Instead of ‘viable’ I now use ‘valuable’ which is more aligned to the spirit of MVP anyways. The goal of every product manager should be to continuously deliver value to the customer and not just at the beginning of a product’s lifecycle but throughout the entirety. In fact, many organizations are moving away from the term MVP and are instead focusing on delivering value in every ongoing iteration of the product by tying each feature to a customer value theme (i.e. simplicity, ease of use, flexibility, etc.).
Some key things to consider as you iterate on your product:
- What do the customers like or dislike about the most recent set of features we released?

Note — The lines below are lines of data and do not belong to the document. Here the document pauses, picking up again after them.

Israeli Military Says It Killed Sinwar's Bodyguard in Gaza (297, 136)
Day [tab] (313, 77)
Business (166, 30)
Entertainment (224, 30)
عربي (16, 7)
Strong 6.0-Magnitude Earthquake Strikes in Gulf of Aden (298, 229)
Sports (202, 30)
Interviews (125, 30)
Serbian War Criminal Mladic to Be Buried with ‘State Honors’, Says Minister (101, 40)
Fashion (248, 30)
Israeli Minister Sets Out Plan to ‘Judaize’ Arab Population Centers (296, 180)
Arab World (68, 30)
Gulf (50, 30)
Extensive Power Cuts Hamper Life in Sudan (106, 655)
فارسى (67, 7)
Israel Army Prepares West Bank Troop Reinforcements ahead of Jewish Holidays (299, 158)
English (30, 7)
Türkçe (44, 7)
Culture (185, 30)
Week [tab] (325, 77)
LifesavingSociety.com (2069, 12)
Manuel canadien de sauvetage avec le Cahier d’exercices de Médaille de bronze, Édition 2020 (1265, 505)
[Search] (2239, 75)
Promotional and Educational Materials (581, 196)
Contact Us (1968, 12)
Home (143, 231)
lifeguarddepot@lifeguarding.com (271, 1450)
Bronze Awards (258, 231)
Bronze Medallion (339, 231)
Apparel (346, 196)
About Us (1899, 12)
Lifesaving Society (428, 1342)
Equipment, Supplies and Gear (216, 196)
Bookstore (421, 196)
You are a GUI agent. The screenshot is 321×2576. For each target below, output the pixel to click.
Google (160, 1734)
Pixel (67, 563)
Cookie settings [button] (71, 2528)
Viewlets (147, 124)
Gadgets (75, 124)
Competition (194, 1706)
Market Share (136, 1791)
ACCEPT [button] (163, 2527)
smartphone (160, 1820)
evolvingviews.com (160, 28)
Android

How do you tell what they like? Ask them for feedback, look at product metrics you’re tracking (i.e. usage of certain features…this is one reason it is important that you have analytics in place for ongoing data to supplement qualitative feedback), and ask your customer support team about the most common/frequent requests they receive. You want to avoid investing too much time and effort in features and capabilities that customers don’t want or need.
- What benefits hypotheses were validated last time and which ones were disproven?
This will give you insights into your customers, your market, and potentially your competitors as well, which can inform your next hypotheses and product feature choices. For example, if you are an insurance company and you predicted a certain feature would reduce the amount of time it takes for users to submit a claim by 25%, you can look to your claim metrics to see if you’ve achieved this or not and figure out what it would take to get you there this next time.
- What are our product goals for this next feature set and how do they align to our overall vision, roadmap?
It’s important to not lose sight of the near and long term vision, and to revisit it each product iteration to ensure it’s still where you want to go or if you need to adjust.
It requires a conscious effort and disciplined commitment from the product team – both business and technical – to think through these questions each iteration of your product. But ultimately by asking ‘why are we doing this?’ and ‘what value are we delivering?’ for each product feature, requirement you will build the habit of continuous value delivery to your customers.